Monday, January 30, 2012

NASCAR Hall of Fame

A quick getaway dash to Charlotte. A beautiful cloudless day in the sixties. A lovely downtown hotel. Fun dinner at a noodle bar with exotic dishes. Walking the sidewalks at night with the lights from streetlamps creating soft halos on skyrise storefronts.  Two days without estate headaches.

We used visiting the NASCAR Hall of Fame as our excuse. We'd wanted to go for ages, so we went. What we really did was escape the pressure we'd been under for months. Two days isn't much, but we had such fun studying the older race cars, reading the bios of the Hall of Fame winners, admiring the architecture of the building, and finally, when we needed to sit a bit, listening to the State of the Sport as given by Brian France et al. Reporters didn't fill the prepared seating, so we sat around the outside edges, listening closely to the blah, blah, blah that middle-aged men in suits seem to use to mask any real substantive comments or remarks.

I was struck by how far removed these men (all of the speakers and head honchos) seemed from the real sport of stock car racing.
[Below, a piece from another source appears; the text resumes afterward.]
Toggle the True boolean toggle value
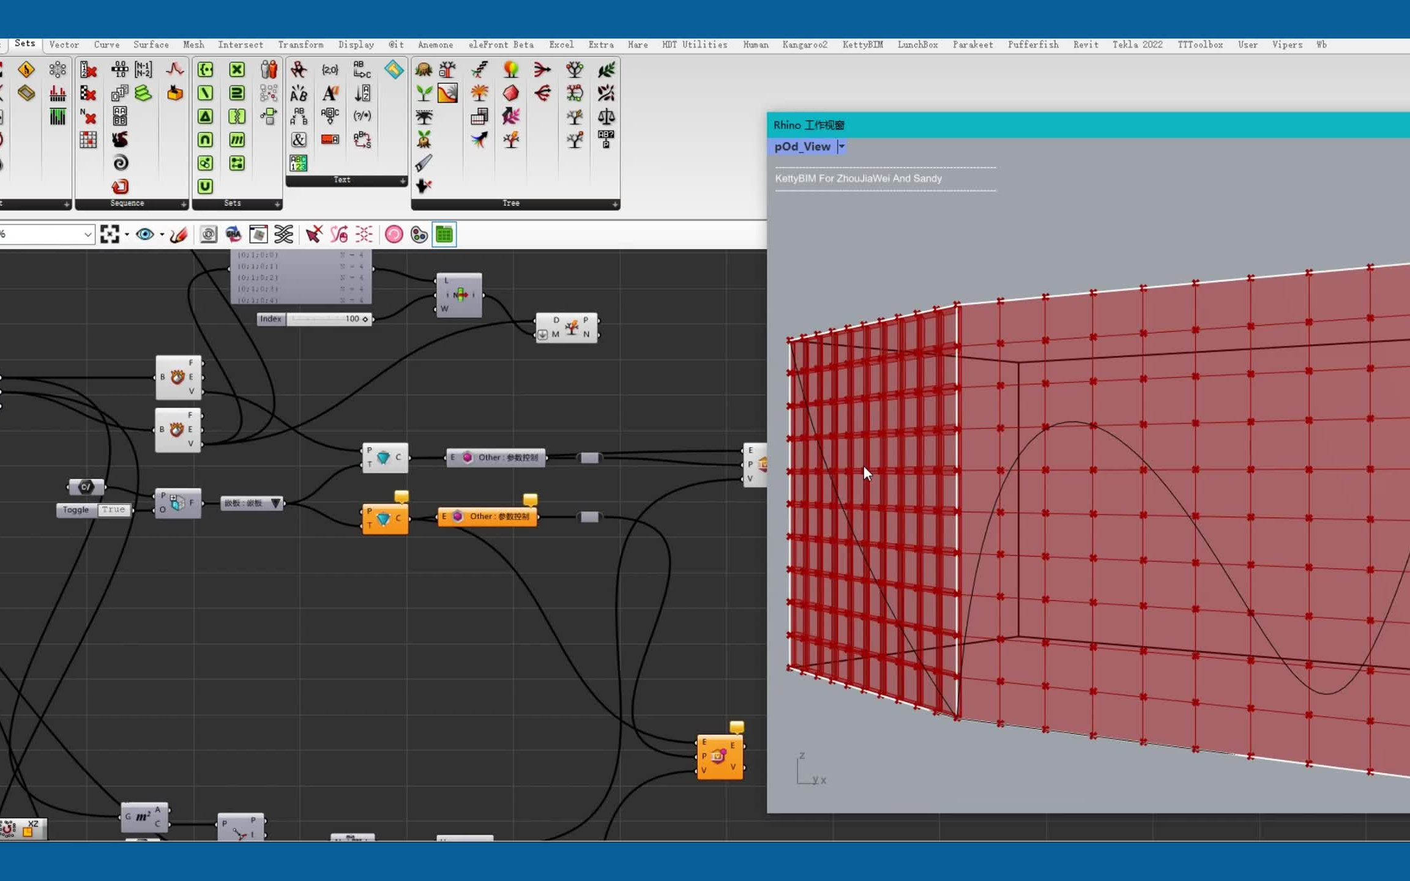The image size is (1410, 881). pos(114,510)
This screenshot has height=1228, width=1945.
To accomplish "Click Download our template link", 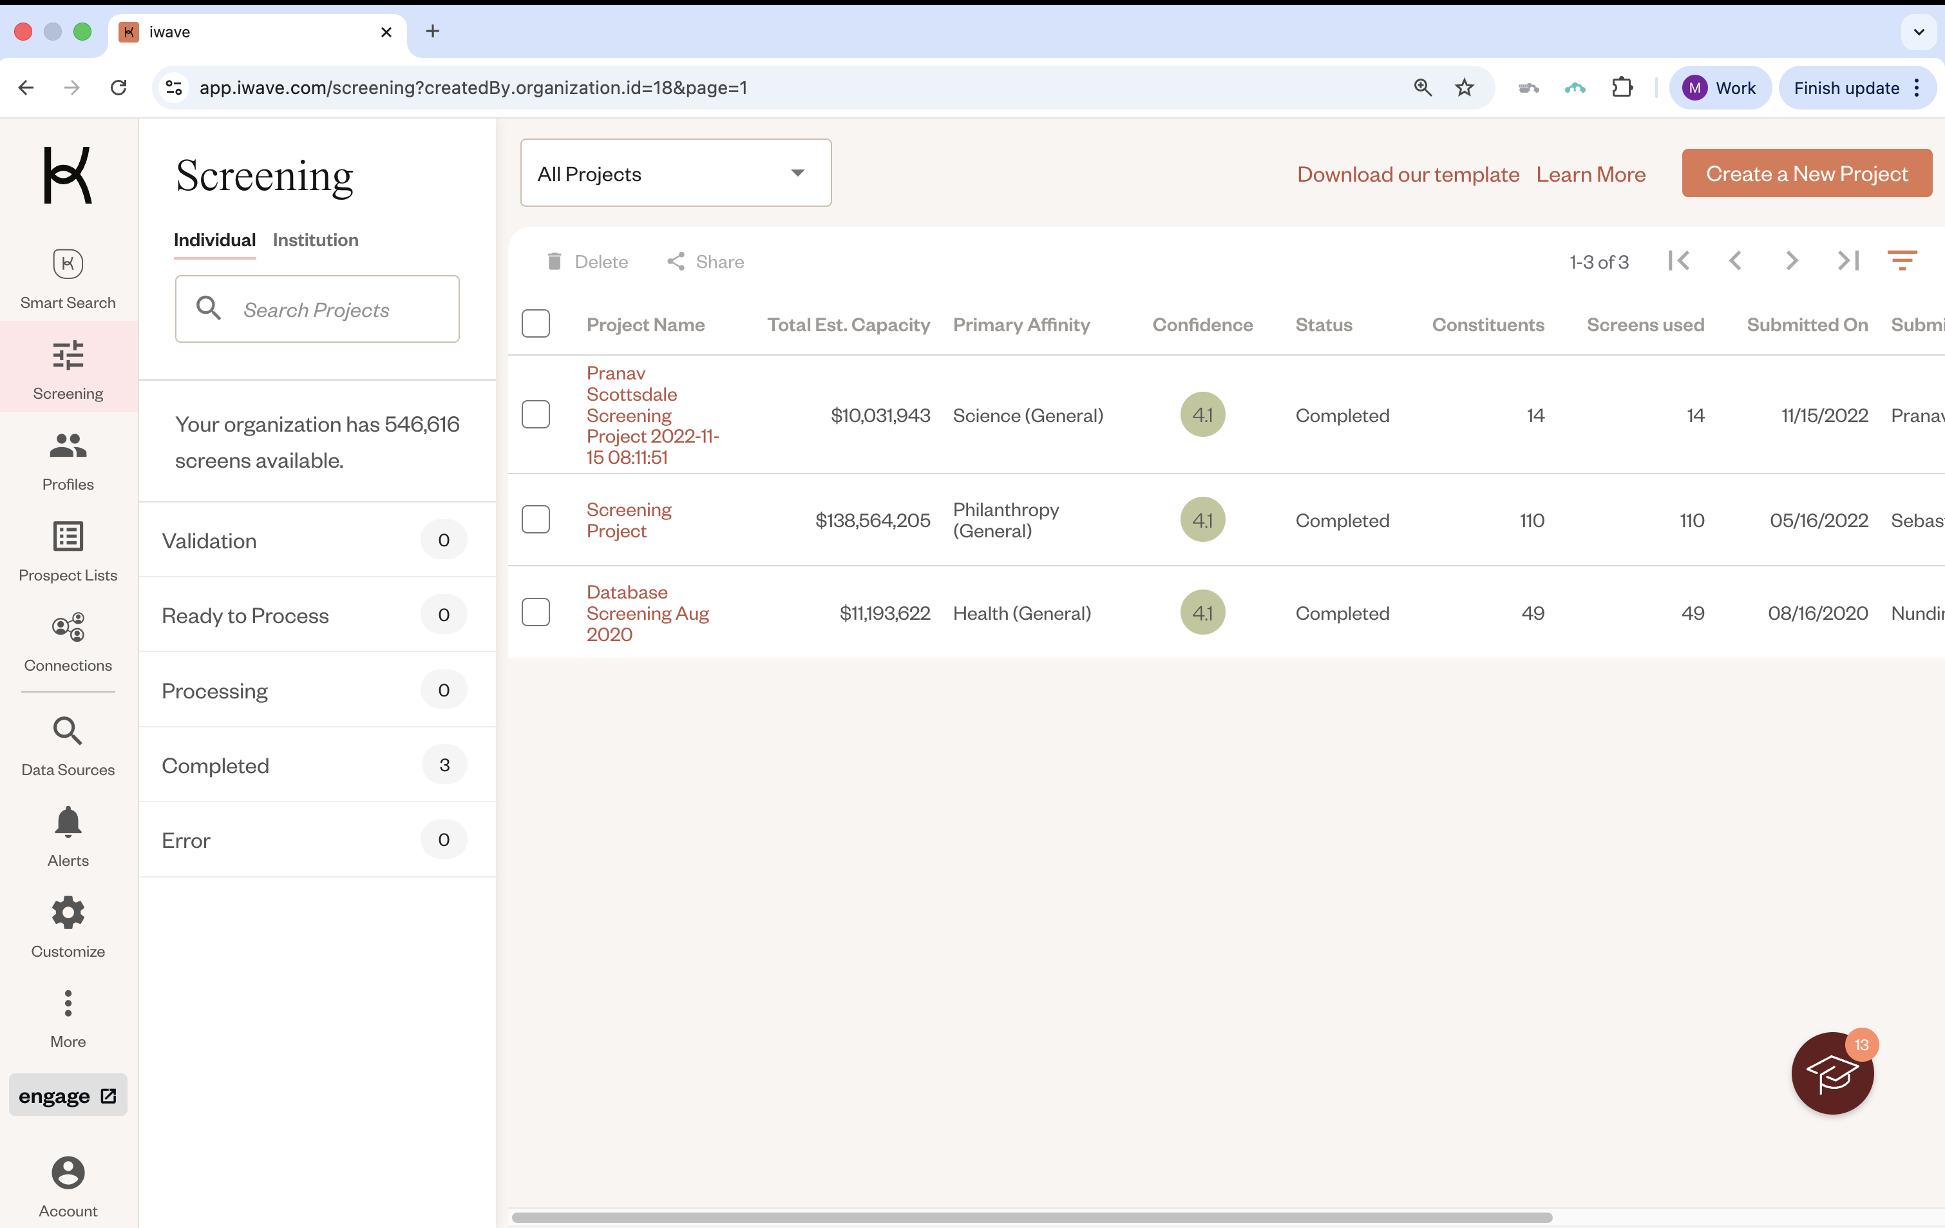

Not a bit of grease under a fingernail. Not a ball cap between any of them. They weren't so hot in the public speaking department, either. But when B. France referenced how they planned to make the stock cars more car-like next year, and how surprised the manufacturers seemed, but nicely so, I realized what the difference is. Fans, racers, mechanics, crew chiefs, owners, all care about winning and the moves on the track that get to P1. Making that hot rod faster than the speed of light (only theoretically) is the name of the game. The NASCAR suits are all about making the corporations happy. Money. Everything is aimed for bringing in more bottoms in the stands, i.e., money, and more sponsor dollars for the ISC crowd. France said there had to be "a story" for the year to be successful. Give the media a theme. Give the fans something other than racing. Baloney. Phooey. Poohdiddle.

Kurt Busch has the right idea. Go back to racing for fun, for winning for the guys who slaved over your car late at night, for your owner who has grease under his fingernails as well. NASCAR has become so much about big business, I fear the real joy racing embodies is on the endangered list.

I sure hope not. How I wish Cale, Ned, Smokey, Dale, Lee, and all that crowd ran the sport today.